··· Texto extraído

En estos días en los que concurren, parece, el final de la pandemia, la astenia primaveral, las primeras romerías y, tras los lodos caídos, la salida en masa a la calle de todos, pero en especial de nuestros adolescentes, es buen momento para detenerse a observar el grado de desconcierto en los que andamos metidos ellas y ellos y el resto del personal.

Es raro que en cualquier conversación que se establezca entre personas adultas, cuando se toca el tema de la adolescencia, en un 90 %, si no me quedo corta, no se muestren airadas o angustiadas ante su comportamiento.

Sobre ellas y ellos se vierten frases lapidarias y sentenciosas: egoístas; desordenados; consumistas; viven en la irresponsabilidad absoluta: catervas de flojos, obsesos por su cuerpo, iletrados que no leen, enganchados a las maquinitas, móviles (comprados por padres y parientes sin pensar dónde se les mete) y siempre deambulando en la cuerda floja del peligro. Así son. Frente a esta idea perniciosa que nos devora como un cáncer social está la mirada benévola a nuestra adolescencia (¿la tuvimos?) y aquí, como diría el imprescindible Carlos Castilla del Pino, escribimos en pretérito imperfecto. Nuestra memoria es selectiva y solo recuerda lo que quiere y va fabulando sobre nuestro pasado, siempre rehaciéndolo.

La primera pregunta que nos deberíamos hacer es ¿de dónde salen esta chiquillería pre adulta?, ¿quiénes los han educado? Y los juicios emitidos van cayendo sobre nosotros como bumeranes sociológicos.

······
··· Listado de datos

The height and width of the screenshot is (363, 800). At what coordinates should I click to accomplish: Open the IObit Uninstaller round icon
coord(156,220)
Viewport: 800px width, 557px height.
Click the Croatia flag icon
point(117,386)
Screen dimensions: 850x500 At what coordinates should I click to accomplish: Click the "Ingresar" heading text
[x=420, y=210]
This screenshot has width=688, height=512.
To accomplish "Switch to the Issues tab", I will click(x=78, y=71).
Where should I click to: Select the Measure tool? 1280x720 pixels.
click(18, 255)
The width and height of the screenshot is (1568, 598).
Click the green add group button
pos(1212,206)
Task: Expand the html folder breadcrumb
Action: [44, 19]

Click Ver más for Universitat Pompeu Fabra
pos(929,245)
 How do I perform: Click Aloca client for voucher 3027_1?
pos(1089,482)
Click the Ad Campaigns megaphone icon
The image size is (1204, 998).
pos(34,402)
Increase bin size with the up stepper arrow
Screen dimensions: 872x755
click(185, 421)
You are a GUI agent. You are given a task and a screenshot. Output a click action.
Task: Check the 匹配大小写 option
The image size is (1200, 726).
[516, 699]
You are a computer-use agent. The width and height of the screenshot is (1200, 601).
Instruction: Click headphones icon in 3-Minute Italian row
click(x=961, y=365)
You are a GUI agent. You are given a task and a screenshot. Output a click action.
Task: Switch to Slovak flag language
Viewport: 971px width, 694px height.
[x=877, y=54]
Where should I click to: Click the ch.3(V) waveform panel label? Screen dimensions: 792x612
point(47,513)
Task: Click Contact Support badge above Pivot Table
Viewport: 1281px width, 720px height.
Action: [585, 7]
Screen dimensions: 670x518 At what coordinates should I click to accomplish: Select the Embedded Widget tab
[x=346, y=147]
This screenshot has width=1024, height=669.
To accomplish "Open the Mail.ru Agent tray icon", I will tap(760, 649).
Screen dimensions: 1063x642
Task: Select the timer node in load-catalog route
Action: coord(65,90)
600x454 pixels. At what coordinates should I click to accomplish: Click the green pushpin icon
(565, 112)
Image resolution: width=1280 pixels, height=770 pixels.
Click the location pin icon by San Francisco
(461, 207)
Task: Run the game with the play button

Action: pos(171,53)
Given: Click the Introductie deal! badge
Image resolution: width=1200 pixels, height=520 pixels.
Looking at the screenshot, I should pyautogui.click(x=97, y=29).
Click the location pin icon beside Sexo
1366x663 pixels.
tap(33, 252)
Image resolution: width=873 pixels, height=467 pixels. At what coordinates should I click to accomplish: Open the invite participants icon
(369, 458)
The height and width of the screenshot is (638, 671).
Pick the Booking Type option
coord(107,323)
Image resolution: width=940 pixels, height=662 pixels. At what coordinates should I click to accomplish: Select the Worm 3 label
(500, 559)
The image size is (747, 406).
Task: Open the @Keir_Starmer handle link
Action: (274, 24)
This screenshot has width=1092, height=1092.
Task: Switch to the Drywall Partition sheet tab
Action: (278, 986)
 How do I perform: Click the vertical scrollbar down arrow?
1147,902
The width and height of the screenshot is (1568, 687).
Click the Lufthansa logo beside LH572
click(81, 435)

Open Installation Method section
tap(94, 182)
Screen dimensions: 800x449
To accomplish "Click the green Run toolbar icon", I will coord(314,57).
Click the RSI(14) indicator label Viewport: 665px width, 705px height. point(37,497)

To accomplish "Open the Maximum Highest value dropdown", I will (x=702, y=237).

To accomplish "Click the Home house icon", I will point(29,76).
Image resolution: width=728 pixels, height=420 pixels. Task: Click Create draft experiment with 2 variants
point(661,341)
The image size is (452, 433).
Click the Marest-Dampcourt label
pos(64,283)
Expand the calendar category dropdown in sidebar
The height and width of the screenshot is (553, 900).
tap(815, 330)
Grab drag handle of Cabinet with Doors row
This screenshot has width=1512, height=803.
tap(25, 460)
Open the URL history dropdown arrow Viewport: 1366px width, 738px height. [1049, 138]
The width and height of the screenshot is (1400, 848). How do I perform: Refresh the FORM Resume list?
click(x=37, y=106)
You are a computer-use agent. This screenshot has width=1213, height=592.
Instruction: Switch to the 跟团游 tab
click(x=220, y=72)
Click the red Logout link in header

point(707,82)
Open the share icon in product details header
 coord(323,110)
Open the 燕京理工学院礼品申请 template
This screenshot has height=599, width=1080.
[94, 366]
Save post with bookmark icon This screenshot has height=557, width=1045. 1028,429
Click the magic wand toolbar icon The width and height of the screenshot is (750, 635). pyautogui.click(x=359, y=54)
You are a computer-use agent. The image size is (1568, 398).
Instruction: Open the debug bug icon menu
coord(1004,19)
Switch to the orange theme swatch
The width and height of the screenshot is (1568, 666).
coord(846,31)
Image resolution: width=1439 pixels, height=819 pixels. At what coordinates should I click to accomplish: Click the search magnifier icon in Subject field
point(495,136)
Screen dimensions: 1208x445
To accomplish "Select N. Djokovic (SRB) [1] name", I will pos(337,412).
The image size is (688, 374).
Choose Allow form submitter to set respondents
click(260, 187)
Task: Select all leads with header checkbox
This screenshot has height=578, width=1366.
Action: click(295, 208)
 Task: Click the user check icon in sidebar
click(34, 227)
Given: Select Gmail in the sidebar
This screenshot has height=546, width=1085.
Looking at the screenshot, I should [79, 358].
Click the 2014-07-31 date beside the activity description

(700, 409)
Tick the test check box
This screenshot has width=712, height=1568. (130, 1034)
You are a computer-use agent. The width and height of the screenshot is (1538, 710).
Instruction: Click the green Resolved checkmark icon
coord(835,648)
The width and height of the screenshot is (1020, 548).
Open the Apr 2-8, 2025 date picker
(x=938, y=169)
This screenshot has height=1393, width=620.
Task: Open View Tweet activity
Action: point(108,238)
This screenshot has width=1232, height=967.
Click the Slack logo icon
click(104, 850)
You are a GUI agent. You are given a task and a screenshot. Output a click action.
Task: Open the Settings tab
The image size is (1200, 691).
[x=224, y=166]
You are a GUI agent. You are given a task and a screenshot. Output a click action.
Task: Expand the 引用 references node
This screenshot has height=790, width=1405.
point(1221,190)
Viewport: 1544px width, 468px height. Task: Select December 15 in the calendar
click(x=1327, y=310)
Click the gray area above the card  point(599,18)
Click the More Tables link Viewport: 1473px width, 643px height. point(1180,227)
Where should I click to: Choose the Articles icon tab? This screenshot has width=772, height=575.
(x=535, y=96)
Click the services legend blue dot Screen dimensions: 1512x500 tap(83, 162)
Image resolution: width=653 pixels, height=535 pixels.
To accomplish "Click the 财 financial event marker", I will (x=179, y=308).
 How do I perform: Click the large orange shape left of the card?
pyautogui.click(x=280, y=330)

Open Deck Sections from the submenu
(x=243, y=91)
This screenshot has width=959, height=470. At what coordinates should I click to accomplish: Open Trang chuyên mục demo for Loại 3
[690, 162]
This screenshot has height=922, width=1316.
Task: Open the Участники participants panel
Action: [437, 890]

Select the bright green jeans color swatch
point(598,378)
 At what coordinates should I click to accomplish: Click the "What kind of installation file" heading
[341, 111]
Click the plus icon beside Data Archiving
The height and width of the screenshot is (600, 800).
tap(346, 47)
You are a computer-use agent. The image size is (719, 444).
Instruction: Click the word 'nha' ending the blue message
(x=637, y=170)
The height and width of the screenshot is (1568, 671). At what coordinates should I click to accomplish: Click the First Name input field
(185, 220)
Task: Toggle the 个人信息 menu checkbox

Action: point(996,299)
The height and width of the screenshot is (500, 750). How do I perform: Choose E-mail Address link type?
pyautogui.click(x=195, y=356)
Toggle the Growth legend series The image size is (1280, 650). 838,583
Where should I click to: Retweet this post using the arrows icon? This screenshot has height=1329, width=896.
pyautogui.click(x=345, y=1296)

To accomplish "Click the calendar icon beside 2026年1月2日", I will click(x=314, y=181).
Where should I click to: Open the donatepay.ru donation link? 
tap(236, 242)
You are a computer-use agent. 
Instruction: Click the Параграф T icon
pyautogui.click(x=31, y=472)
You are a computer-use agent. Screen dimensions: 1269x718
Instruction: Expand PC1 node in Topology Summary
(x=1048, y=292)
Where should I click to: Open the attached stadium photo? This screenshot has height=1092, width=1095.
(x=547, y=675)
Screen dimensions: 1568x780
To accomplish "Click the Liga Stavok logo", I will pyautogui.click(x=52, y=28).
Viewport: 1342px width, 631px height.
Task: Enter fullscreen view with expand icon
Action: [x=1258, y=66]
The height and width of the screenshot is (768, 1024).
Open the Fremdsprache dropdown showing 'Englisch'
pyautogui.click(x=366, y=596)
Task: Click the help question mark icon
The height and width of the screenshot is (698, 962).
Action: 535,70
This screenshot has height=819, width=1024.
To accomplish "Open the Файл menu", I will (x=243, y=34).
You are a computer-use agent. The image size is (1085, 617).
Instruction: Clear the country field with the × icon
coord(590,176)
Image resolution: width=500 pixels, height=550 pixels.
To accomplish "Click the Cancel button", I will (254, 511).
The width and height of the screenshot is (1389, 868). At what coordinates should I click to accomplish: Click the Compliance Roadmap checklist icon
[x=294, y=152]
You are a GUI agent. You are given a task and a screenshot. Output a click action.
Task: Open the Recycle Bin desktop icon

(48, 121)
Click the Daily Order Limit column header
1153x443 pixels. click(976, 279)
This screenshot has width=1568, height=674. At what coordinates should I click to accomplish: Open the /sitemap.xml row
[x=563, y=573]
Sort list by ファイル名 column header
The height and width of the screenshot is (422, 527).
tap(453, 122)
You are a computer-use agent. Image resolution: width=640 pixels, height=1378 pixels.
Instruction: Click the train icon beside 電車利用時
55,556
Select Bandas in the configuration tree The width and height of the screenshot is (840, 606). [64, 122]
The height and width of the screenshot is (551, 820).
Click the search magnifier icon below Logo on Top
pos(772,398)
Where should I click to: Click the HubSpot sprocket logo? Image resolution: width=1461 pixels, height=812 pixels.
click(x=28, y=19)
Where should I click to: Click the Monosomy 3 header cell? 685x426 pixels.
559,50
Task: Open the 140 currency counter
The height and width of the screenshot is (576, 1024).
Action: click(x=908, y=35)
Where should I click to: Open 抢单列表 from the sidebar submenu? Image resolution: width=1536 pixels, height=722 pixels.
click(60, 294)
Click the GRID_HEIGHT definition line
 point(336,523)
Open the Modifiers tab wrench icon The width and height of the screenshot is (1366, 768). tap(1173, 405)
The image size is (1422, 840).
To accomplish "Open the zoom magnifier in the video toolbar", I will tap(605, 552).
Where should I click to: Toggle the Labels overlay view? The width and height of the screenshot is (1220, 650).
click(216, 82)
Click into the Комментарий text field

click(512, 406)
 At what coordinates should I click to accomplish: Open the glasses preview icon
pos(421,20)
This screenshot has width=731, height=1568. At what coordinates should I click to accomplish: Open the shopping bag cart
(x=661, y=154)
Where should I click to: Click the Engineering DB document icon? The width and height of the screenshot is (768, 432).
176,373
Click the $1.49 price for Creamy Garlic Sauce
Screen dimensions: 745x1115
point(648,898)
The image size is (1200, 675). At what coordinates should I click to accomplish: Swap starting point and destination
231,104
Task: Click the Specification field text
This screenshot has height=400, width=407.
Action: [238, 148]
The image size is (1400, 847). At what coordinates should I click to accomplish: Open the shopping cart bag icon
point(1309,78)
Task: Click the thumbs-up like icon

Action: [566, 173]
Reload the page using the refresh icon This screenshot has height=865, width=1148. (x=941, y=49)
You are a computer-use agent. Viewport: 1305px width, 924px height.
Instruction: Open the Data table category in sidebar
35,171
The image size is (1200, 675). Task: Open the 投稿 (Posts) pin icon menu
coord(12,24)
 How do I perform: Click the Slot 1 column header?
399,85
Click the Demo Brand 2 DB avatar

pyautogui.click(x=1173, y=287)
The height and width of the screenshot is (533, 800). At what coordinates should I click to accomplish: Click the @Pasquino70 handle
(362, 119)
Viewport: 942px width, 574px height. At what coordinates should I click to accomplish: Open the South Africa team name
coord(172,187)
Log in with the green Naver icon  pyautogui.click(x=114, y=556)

······

### Lista de tareas
#1 Enumera todo lo que, según el primer párrafo del texto sobre la adolescencia, concurre en estos días.
#2 Extrae sin cambios el fragmento del texto sobre la adolescencia que empieza en "En estos días" y termina en "resto del personal.".

### Resultados en orden
#1
- el final de la pandemia
- la astenia primaveral
- las primeras romerías
- la salida en masa a la calle de todos, pero en especial de nuestros adolescentes

#2
En estos días en los que concurren, parece, el final de la pandemia, la astenia primaveral, las primeras romerías y, tras los lodos caídos, la salida en masa a la calle de todos, pero en especial de nuestros adolescentes, es buen momento para detenerse a observar el grado de desconcierto en los que andamos metidos ellas y ellos y el resto del personal.